The second political upset in the last 12 months was the inexorable rise of the Scottish National Party, led until November 2014 by Alex Salmond (now by Nicola Sturgeon). The SNP, like UKIP, has moved from fringe status to the center of political power in Scotland. In 2007, the party formed a minority government in the Scottish Parliament, followed by a subsequent breakthrough win in 2011 where the SNP formed a majority government (a huge victory given the way seats are assigned in the Scottish Parliament). This forced a decision to hold a referendum on Scottish independence from the United Kingdom, which ultimately took place in September 2014. Independence was opposed by all the main parties (Conservative, Labour, and Liberal Democrat) and supported by the SNP. Despite this, for a short time immediately before the vote, the polls were showing a 50/50 result. The final result was a vote against independence, with 55.3 percent against and 44.7 percent in favor. While Salmond resigned on the loss, he plans to lead the SNP caucus in Westminster by running in the coming general election.

The SNP oppose much of the current UK government’s immigration policies as harmful to Scotland’s economy, particularly the increased regulations on international students, and has called for devolution of immigration powers to the Scottish Parliament. With its rise in Westminster, the SNP could challenge the carefully balanced status quo and may focus attention away from further restrictions and towards initiatives on immigrant integration and more openness to high-skilled immigration.

The May 2015 Election

The upcoming general election is the most uncertain in living memory, with six main possible outcomes (see Table 1).

The foremost polls and the betting markets are predicting a hung Parliament (i.e. no single party majority). Over the last year, aggregated polls estimated the vote share for Labour at 29 to 36 percent and the Conservatives at 30 to 35 percent. UKIP has been polling at 10 to 15 percent, the Liberal Democrats at 8 to 10 percent, and the Green Party at 3 to 6 percent. However, the United Kingdom’s first-past-the-post election system does not mean vote share translates directly into seats. Instead, political forecasts suggest that the two major parties will take 265 to 300 seats each with the Liberal Democrats holding 18 to 30 seats, UKIP winning two to eight seats, and the Green Party zero to two seats. The remaining seats (there are 650 Parliamentary seats with a majority requiring 326) will be won by regional parties in Scotland, Wales, and Northern Ireland, with Scotland particularly important (see below).

There are four main reasons for the uncertainty in making an election prediction, with a single underlying theme.
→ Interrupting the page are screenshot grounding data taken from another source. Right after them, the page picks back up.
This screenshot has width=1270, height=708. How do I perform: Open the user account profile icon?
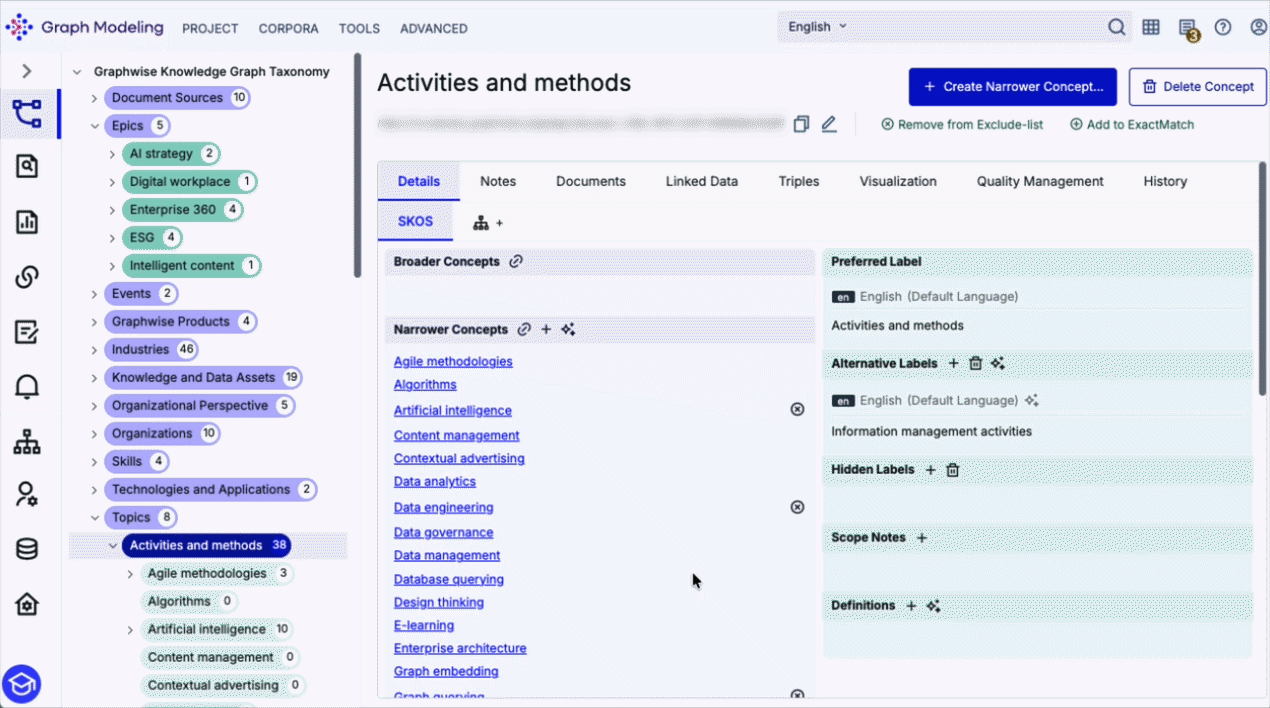(x=1259, y=27)
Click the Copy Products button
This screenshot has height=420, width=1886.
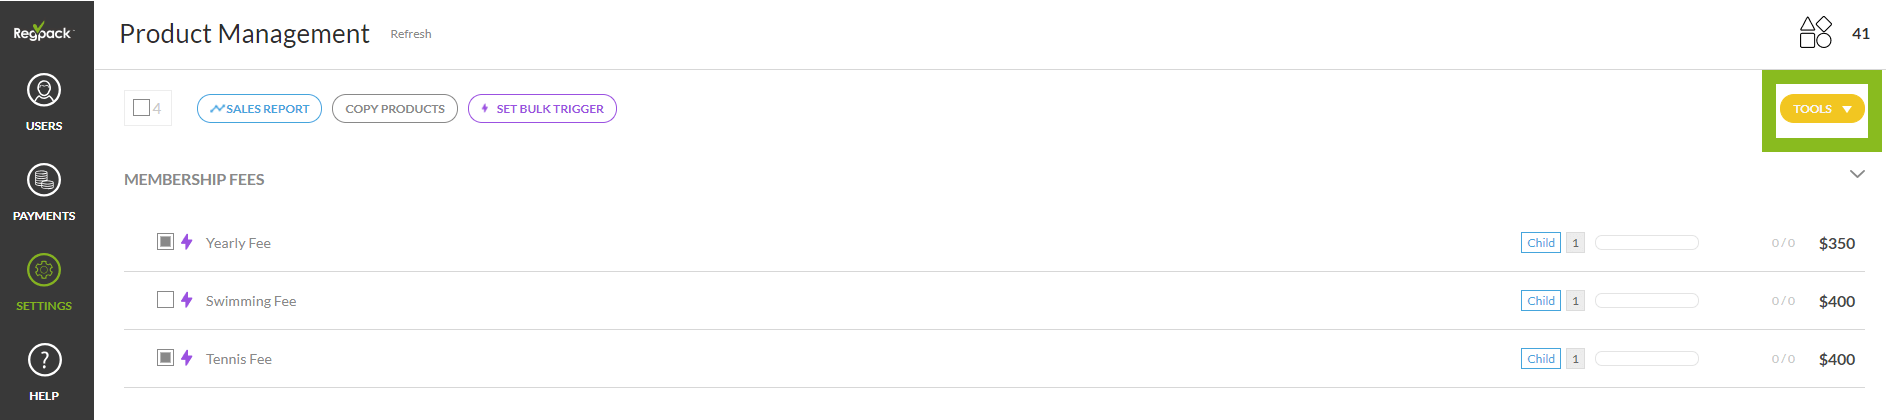(395, 109)
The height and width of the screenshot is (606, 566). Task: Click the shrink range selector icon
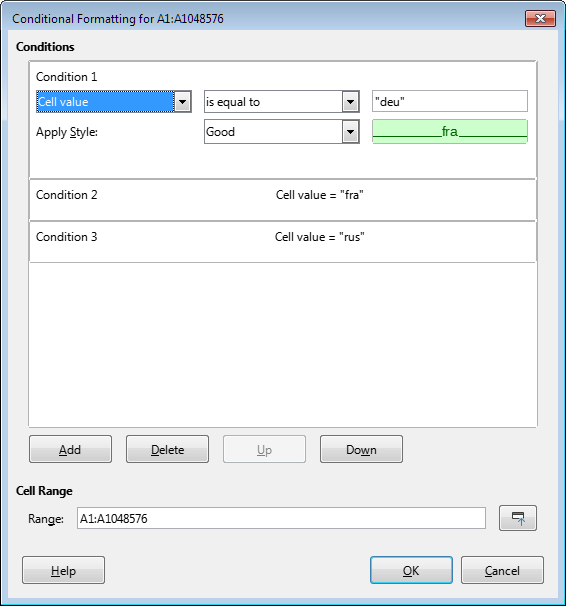pos(518,518)
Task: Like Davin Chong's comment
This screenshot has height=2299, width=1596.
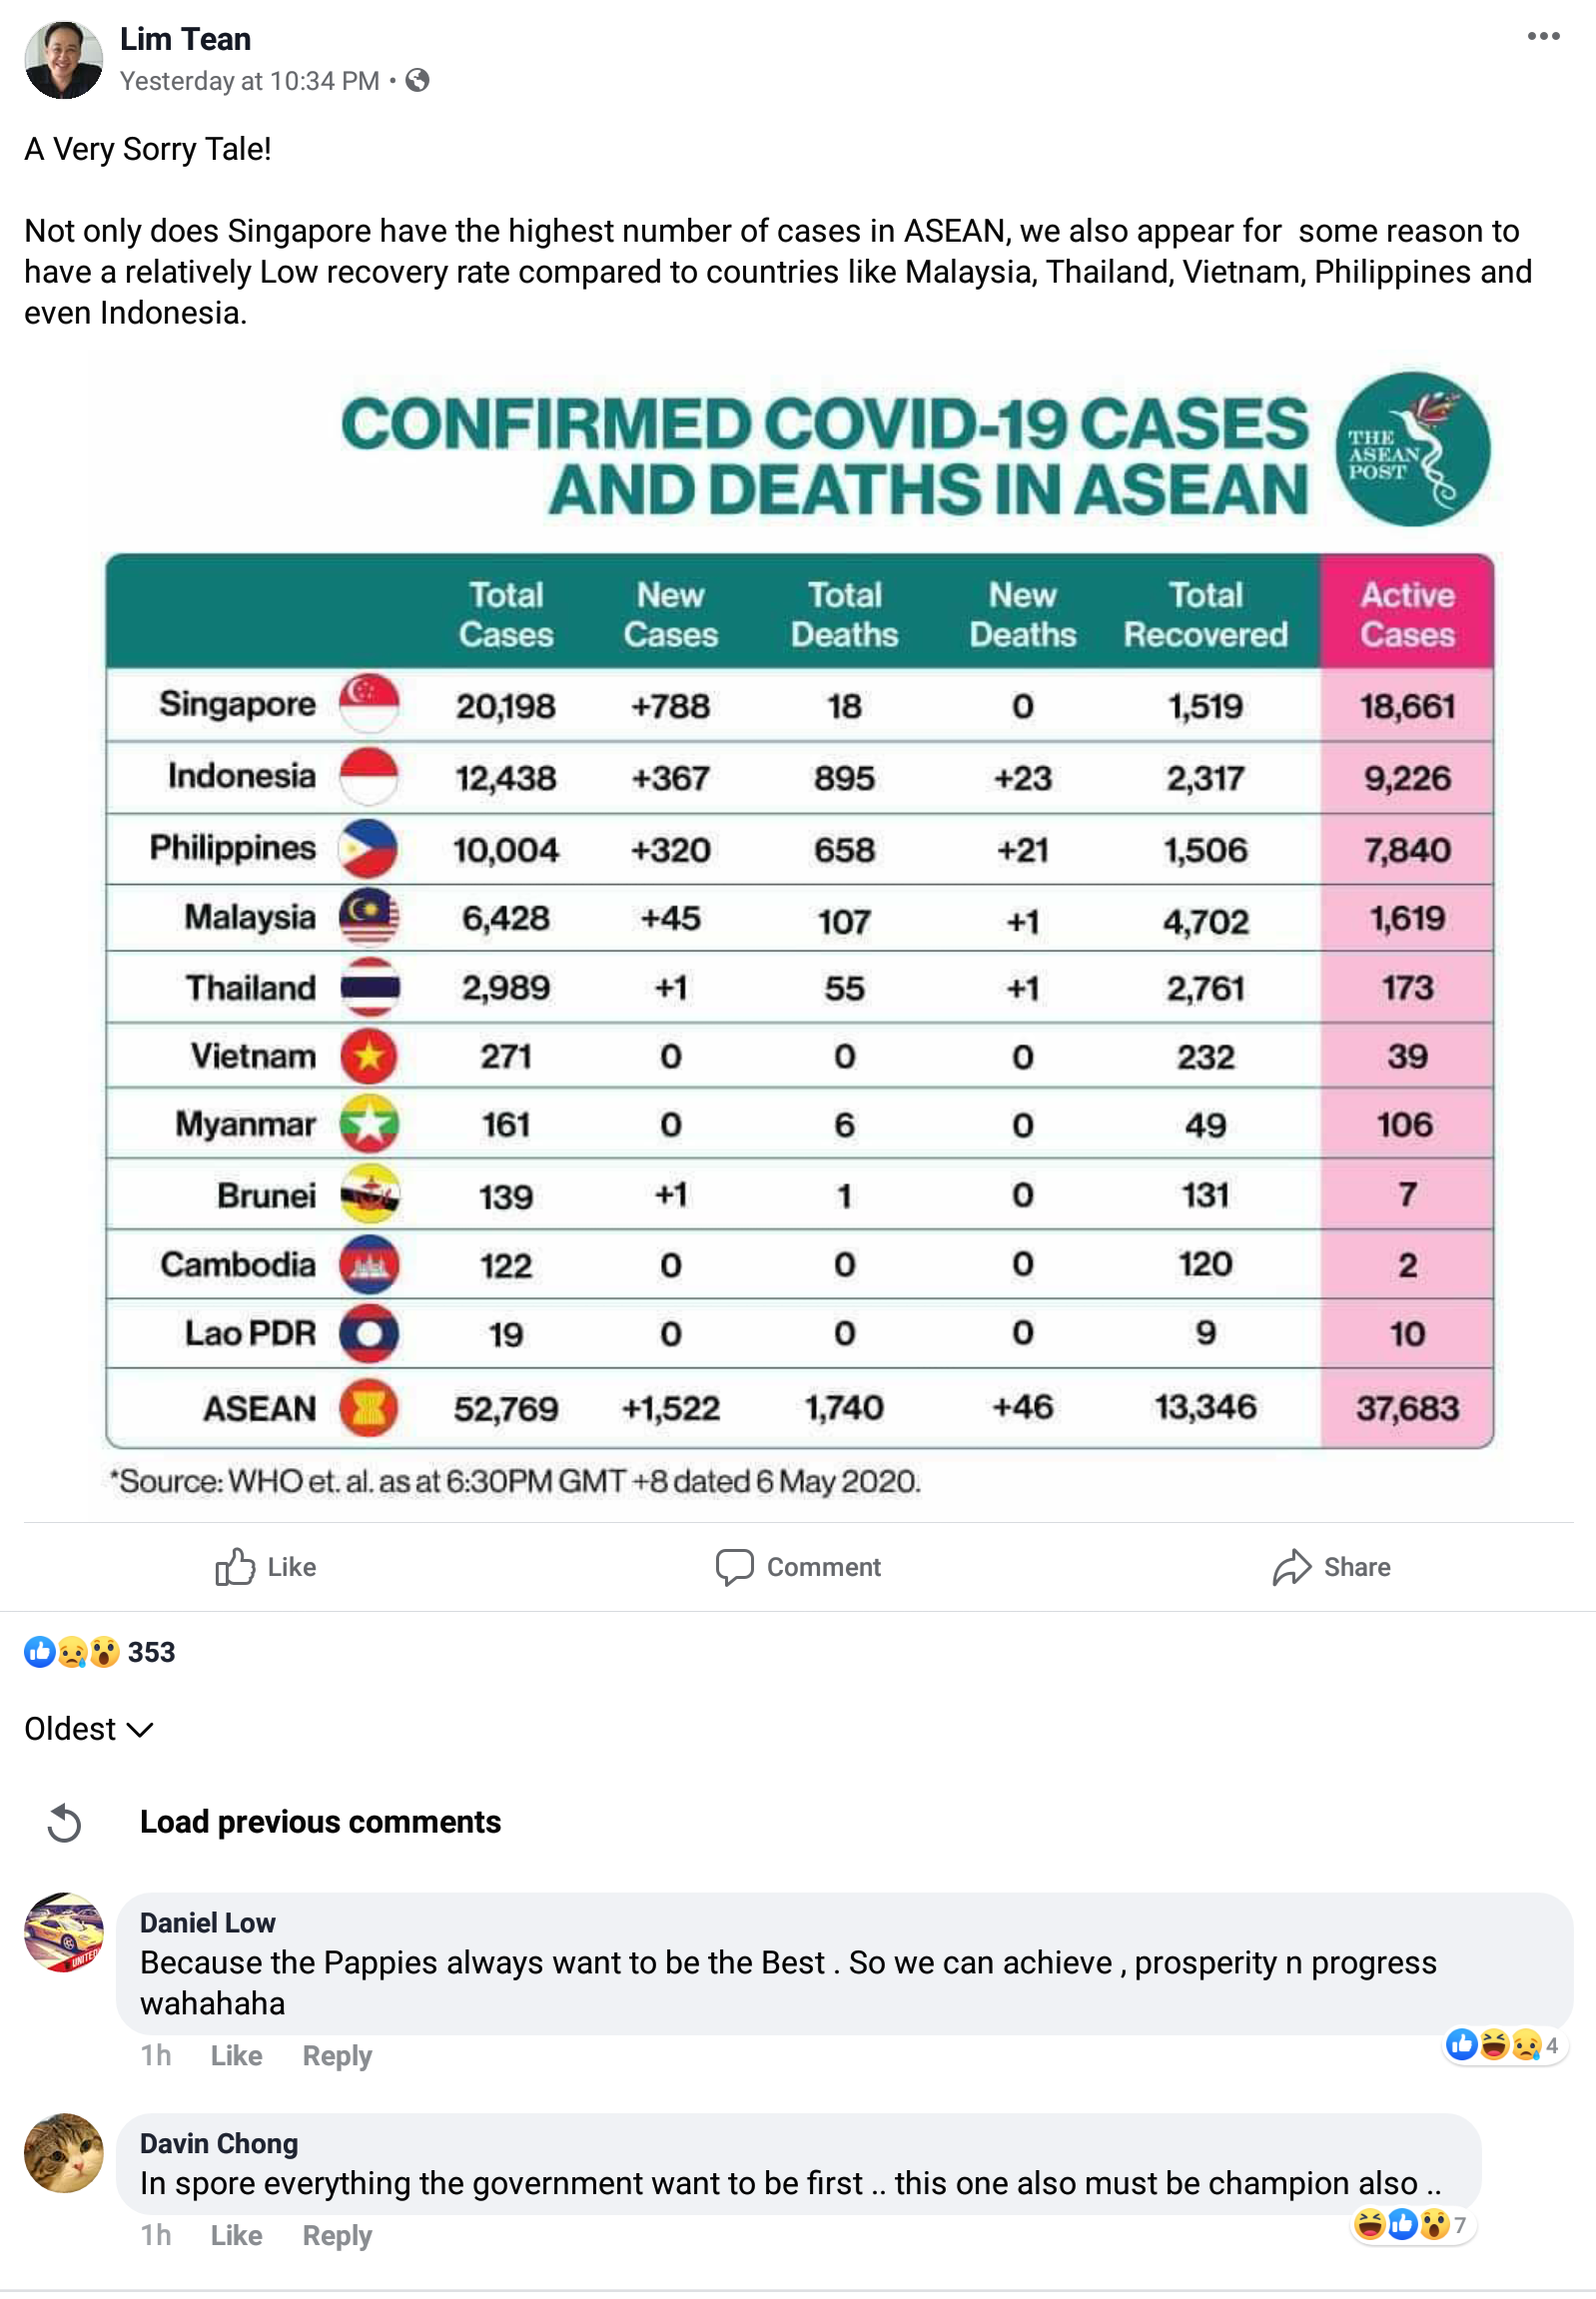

First, there has been a dramatic fall in the popularity of the Liberal Democrats, who currently hold 56 of Parliament’s 650 seats but are polling at less than one-third of what they did in 2010. Second, the referendum has changed the politics of Scotland, bringing the 45 percent of Scots who voted for independence to the SNP banner. Previously, Scots did not vote for the SNP in UK-wide elections, but polls report SNP support at 43 percent. If such a poll lead holds, the SNP could increase its current six seats in Westminster to perhaps 40 to 50 seats and become the third-largest party by seat tally. Thirdly, there is the rise of other parties, especially UKIP, but also the Green Party. UKIP and the Green Party will not win many seats, but both represent wildcards and will win big shares of the popular vote, with UKIP perhaps coming third in the popular vote. Between them, UKIP and the Greens will influence policy agendas, any television debates, media discourse, and tactical voting. The fourth variable contributing to uncertainty: changes to campaign finance, campaigning and voter registration laws, and how the two main parties are focusing in different ways on ground and air wars.

The underlying theme is the unraveling of the duopoly of party politics in the United Kingdom. The two main parties can now count on a combined vote share of approximately 60 to 70 percent, when 90 percent plus had been the norm since the 1950s. This fragmentation of political affiliation makes multiparty rule far more likely.

The Future

Immigration remains salient. Paradoxically, the rise of UKIP may mean less attention is paid to immigration in public debates in this general election, as discussion of the issue favors UKIP. For example, the six themes of Conservative campaigning do not include immigration, while internal Labour strategy documents ask canvassers not to dwell on the issue. Nonetheless, some detail of plans can be gleaned from party platforms, which are summarized in Table 1 below.

Table 1. Six Electoral Outcome Scenarios and Likely Impact on Migration and any EU Referendum

Leaving the European Union?

However, a much larger issue hangs over this election and has become intrinsically linked in public debates to immigration: the United Kingdom’s role in the European Union (EU). The European Union is based on the principle of free movement; as new countries have joined, migration among Member States has increased, with large inflows from the poorer Eastern and Southern European countries to the United Kingdom and other large economies like Germany. With the global recession and a surge in recent years of humanitarian migrants making their way to Europe, where there is a weak framework for burden sharing, migration pressures have become connected to the United Kingdom’s place in the European Union. UKIP has successfully associated voters’ anxieties about the future and their own place in UK society to the country’s growing diversity and obligation to accept EU migrants and provide them certain social benefits. Leaving the European Union would allow the United Kingdom to “take back control of [its] borders” and protect British jobs, according to UKIP’s party platform.

A voter referendum on the future of the United Kingdom as an EU Member State has not been agreed, but this general election will determine whether a referendum will or will not take place. The reason it’s a defining moment can be traced to January 2013, when Prime Minister David Cameron announced that if re-elected as prime minister with a Conservative majority, he would hold a referendum on continued EU membership in 2017. He has subsequently flirted with moving the date of any referendum forward to 2016. It is clear that a Conservative majority would lead to a referendum. However, most other scenarios for a new government point in the same direction. For instance, any Conservative coalition would not be possible without promise of a referendum as part of a coalition agreement. Only a strong Labour majority or coalition defers a referendum.

British lawmakers have long questioned the United Kingdom’s place in the European Union, securing a number of opt-outs from the Union on various policy issues, including on certain migration directives. (The United Kingdom has also eschewed joining major EU migration initiatives such as the Schengen border-free travel zone.)

Nonetheless, the United Kingdom is tightly enmeshed in the European Union, with decades of shared regulations across many sectors. A European referendum in the United Kingdom would be defining for nearly every sector of the economy and society and yet it appears increasingly likely that the main compass points in any referendum will not be on economic wealth issues but cultural issues including immigration and identity concerns.

As of March 22-23, polling shows an edge for those favoring remaining in the European Union. The vote share is typically around 40 percent favoring departure from the European Union and 40 percent in with the reminder undecided. But polling in March reflected the highest lead for remaining a part of the European Union since tracking began in 2010, 46 percent in favor versus 36 percent for exit. However, as of today this is a second-tier issue in many voters’ minds and public opinion could change significantly. Put differently, any contest will be very close and the general election in May will, if nothing else, decide the next step in the United Kingdom’s relationship with Europe. If there is a referendum, it will partially be a referendum on immigration from Europe and the parameters of that debate will largely be set in this campaign and its aftermath.